Materials provided:
# # #
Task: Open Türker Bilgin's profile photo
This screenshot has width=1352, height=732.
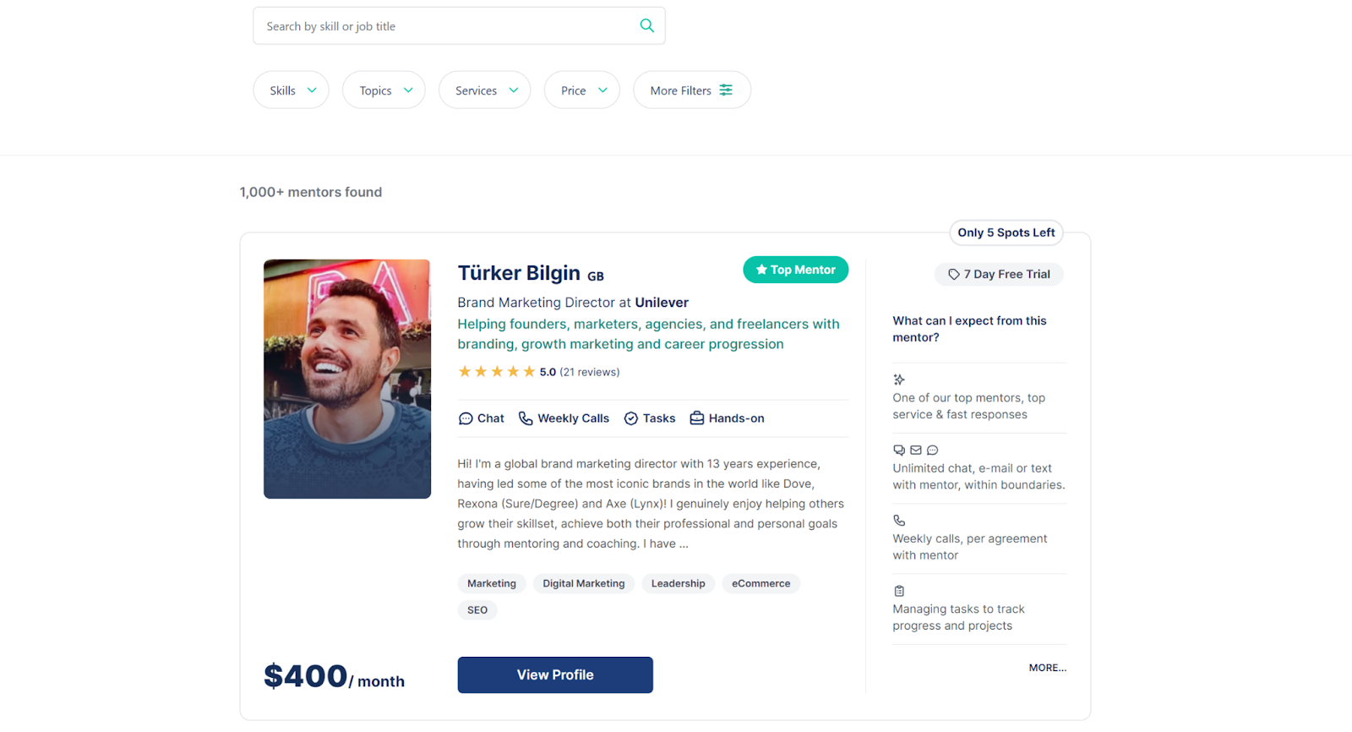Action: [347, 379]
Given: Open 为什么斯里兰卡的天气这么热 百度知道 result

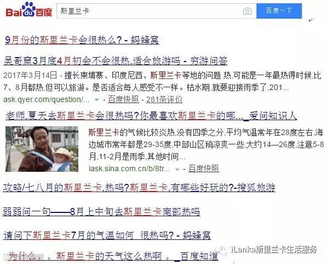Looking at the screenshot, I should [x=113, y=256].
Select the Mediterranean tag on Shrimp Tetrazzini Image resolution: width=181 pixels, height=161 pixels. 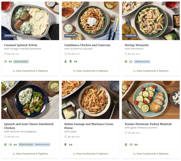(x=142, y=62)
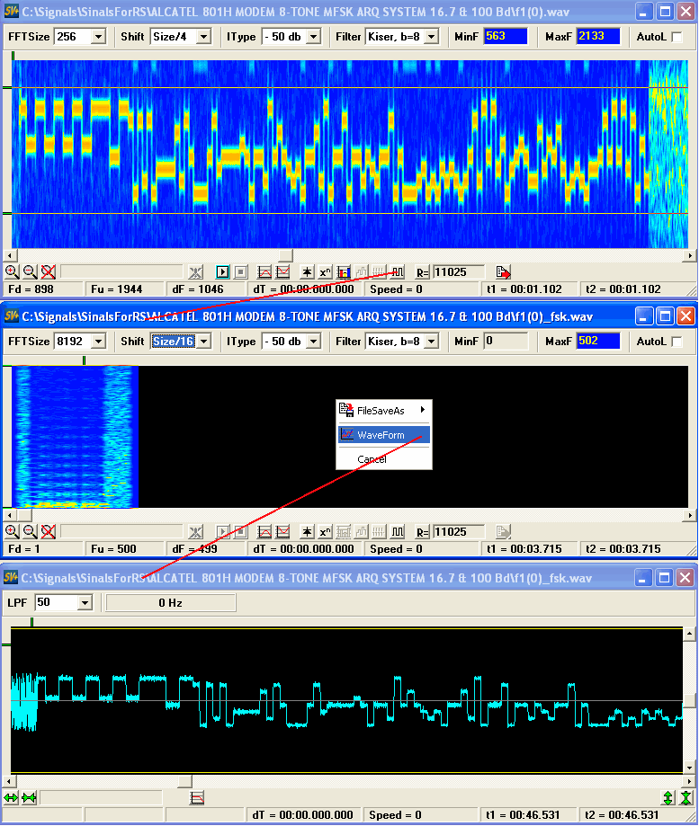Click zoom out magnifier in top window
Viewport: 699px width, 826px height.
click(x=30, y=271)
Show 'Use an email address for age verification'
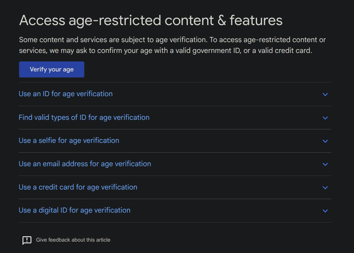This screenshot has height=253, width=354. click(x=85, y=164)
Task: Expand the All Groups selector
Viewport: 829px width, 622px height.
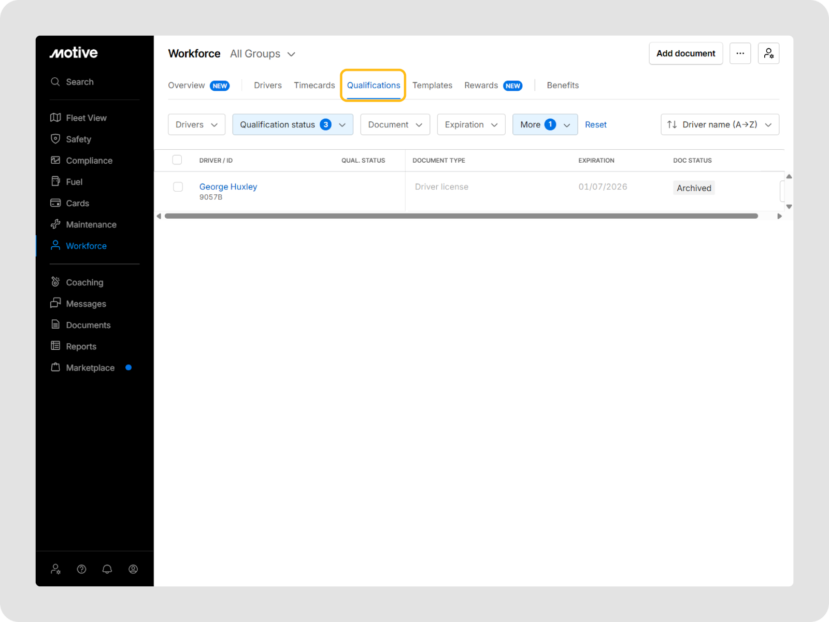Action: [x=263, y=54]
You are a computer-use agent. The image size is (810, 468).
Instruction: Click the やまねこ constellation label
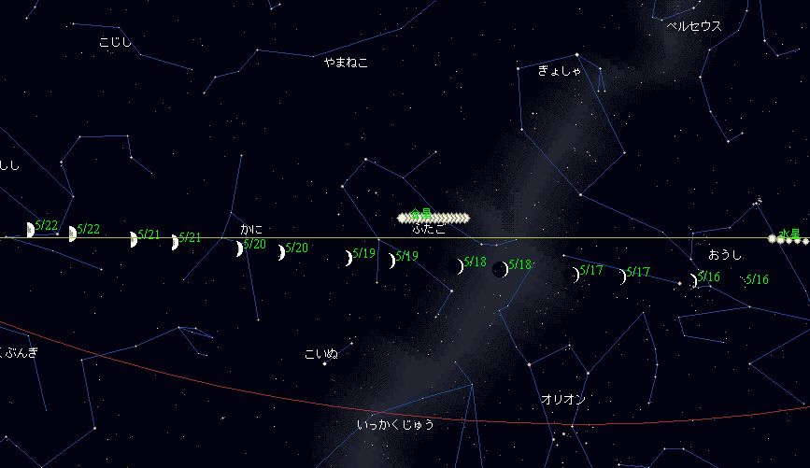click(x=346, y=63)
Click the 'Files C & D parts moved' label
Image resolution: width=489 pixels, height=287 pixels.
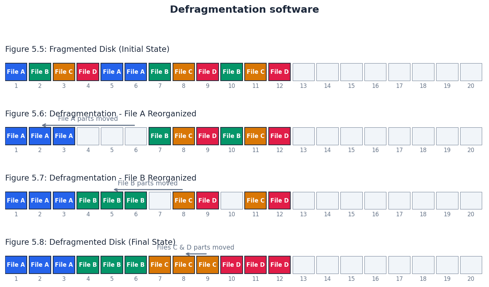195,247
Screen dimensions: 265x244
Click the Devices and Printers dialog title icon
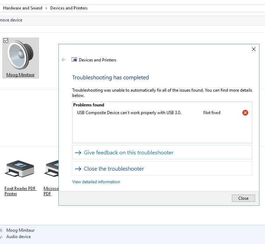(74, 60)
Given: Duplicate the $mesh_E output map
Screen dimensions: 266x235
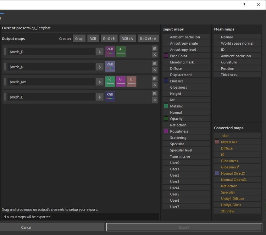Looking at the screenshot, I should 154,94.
# # #
Instructions to follow:
With all pictures omitted, return the lines from the line containing "Image resolution: width=489" through the closing line of the listing above, exactly and inclusive.

Result of the task:
Image resolution: width=489 pixels, height=287 pixels.
195,247
Screen dimensions: 265x244
Click the Devices and Printers dialog title icon
(74, 60)
Given: Duplicate the $mesh_E output map
Screen dimensions: 266x235
Looking at the screenshot, I should 154,94.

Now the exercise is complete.